### INSTRUCTIONS TO FOLLOW
Which lines in the records below contain the word "Image"? Return each of them.
————————
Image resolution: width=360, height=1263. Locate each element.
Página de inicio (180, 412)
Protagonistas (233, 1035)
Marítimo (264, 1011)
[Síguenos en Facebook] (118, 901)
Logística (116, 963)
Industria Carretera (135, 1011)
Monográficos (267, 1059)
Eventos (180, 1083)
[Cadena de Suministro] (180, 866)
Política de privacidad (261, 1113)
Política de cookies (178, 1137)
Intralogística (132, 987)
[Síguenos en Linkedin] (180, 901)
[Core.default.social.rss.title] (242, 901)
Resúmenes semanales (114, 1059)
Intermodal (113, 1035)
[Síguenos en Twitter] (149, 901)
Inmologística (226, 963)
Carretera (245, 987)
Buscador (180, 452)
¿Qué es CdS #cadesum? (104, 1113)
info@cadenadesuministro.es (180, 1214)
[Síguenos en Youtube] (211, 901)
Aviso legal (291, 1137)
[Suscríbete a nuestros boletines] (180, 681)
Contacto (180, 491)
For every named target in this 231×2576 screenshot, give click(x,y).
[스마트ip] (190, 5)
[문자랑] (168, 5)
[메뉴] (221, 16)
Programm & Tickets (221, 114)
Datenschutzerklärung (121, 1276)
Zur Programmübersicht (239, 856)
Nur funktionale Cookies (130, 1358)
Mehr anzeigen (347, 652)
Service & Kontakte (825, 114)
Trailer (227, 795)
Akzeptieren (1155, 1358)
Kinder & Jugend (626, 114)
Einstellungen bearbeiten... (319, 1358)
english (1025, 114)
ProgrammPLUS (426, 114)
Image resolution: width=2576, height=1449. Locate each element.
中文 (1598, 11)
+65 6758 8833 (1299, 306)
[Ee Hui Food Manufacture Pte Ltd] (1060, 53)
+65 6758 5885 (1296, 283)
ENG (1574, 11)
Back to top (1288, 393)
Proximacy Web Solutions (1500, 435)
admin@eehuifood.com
————————
### COMPLETED TASK
Image resolution: width=360, height=1263. Locate each element.
Image resolution: width=2576, height=1449. Locate each element.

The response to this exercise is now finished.